Collected data entries:
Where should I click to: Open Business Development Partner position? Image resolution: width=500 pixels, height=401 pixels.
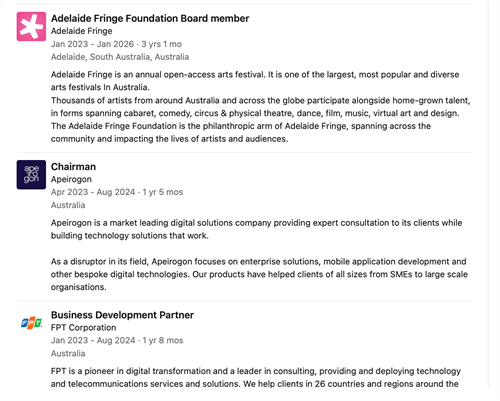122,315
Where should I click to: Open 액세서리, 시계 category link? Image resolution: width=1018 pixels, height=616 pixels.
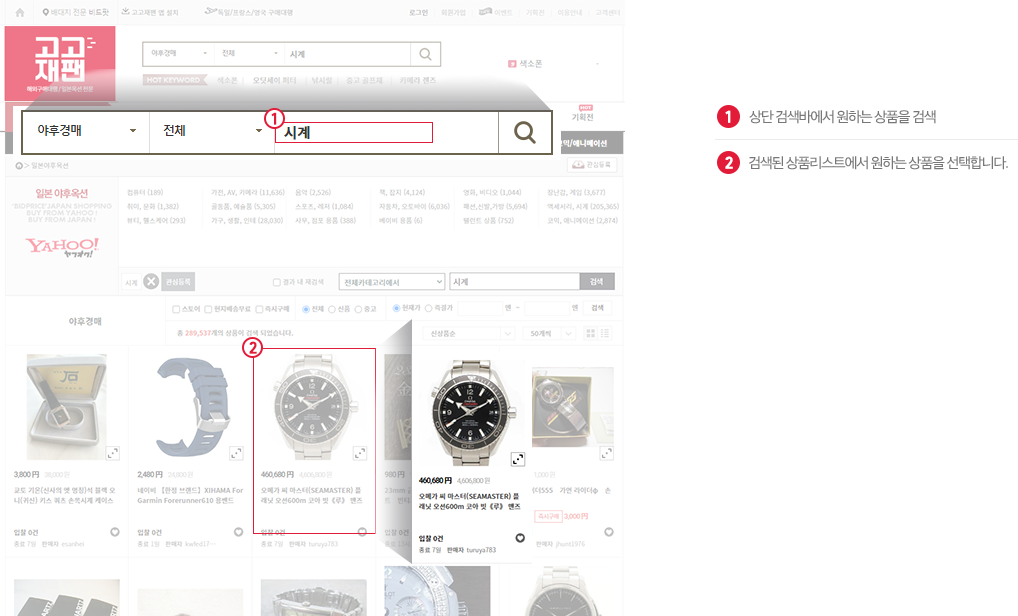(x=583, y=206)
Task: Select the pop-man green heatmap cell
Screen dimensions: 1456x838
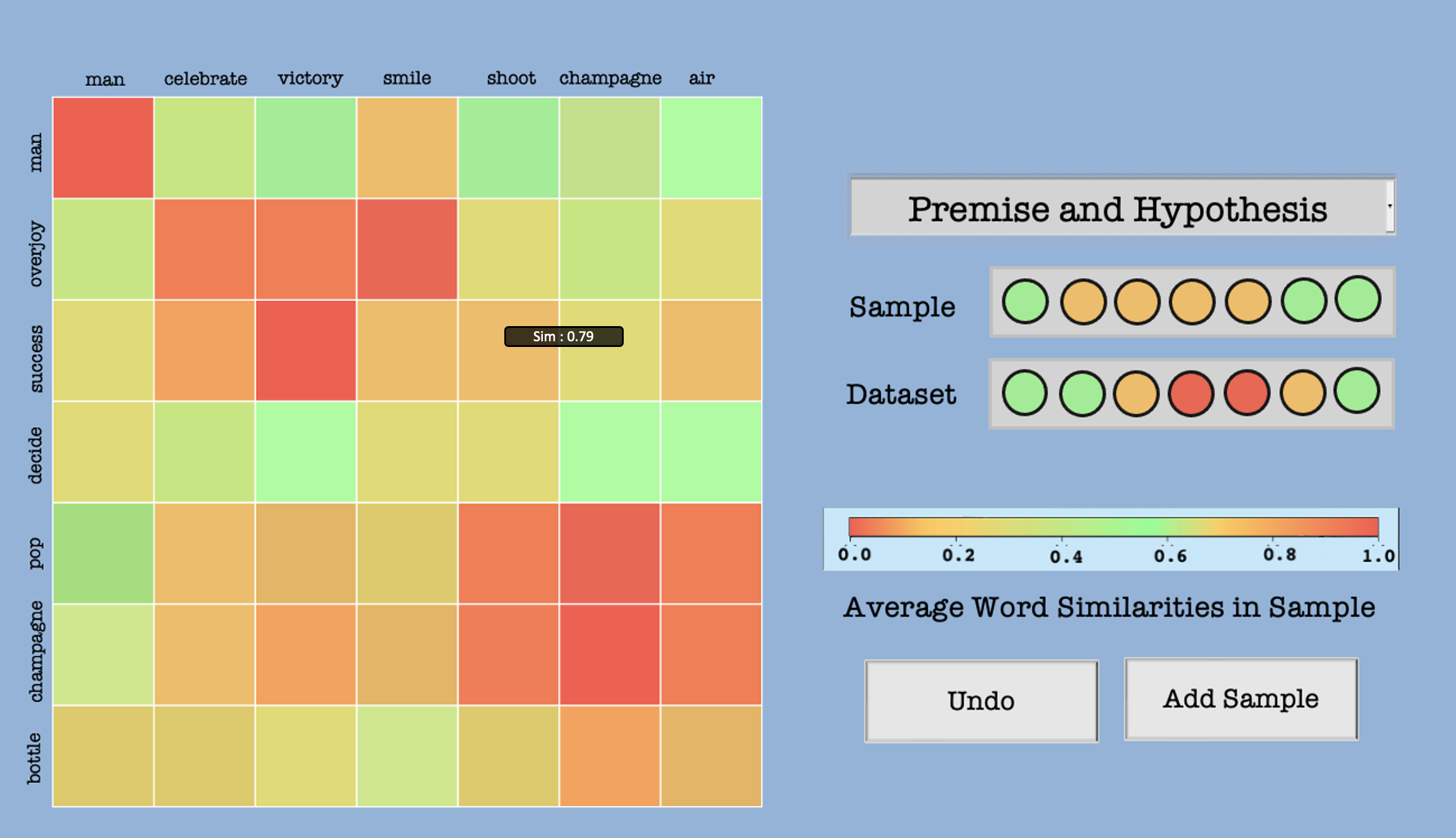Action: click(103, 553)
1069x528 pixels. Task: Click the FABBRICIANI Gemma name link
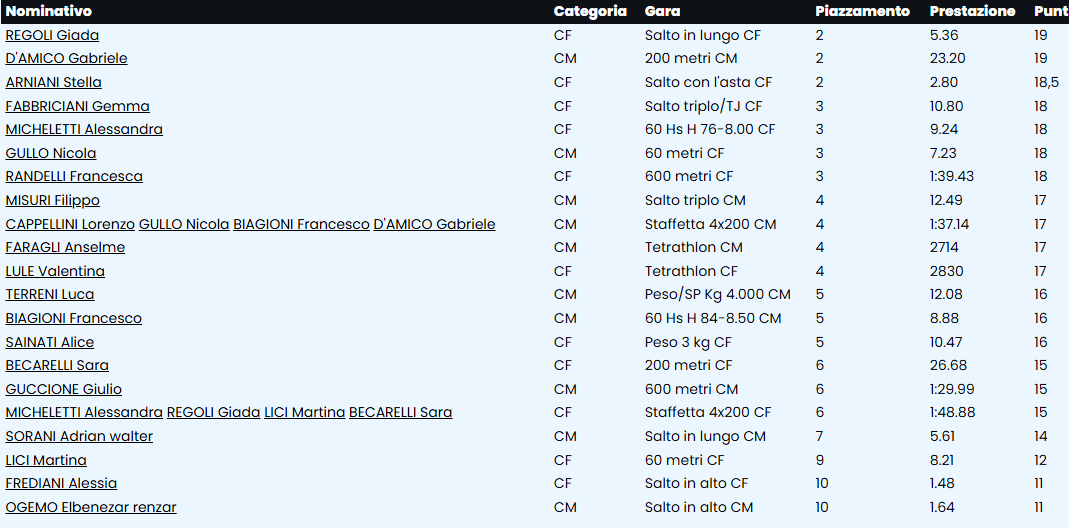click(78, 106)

▶ Exercise objective
Since only the text is needed, retype the data above exactly and omit the pictures.

▶ Answer to this problem
Where should I click to: Open Business Development Partner position? Image resolution: width=500 pixels, height=401 pixels.
122,315
Where should I click to: Open 액세서리, 시계 category link? Image resolution: width=1018 pixels, height=616 pixels.
(x=583, y=206)
Task: Select the pop-man green heatmap cell
Screen dimensions: 1456x838
Action: click(103, 553)
1069x528 pixels. Task: Click the FABBRICIANI Gemma name link
click(78, 106)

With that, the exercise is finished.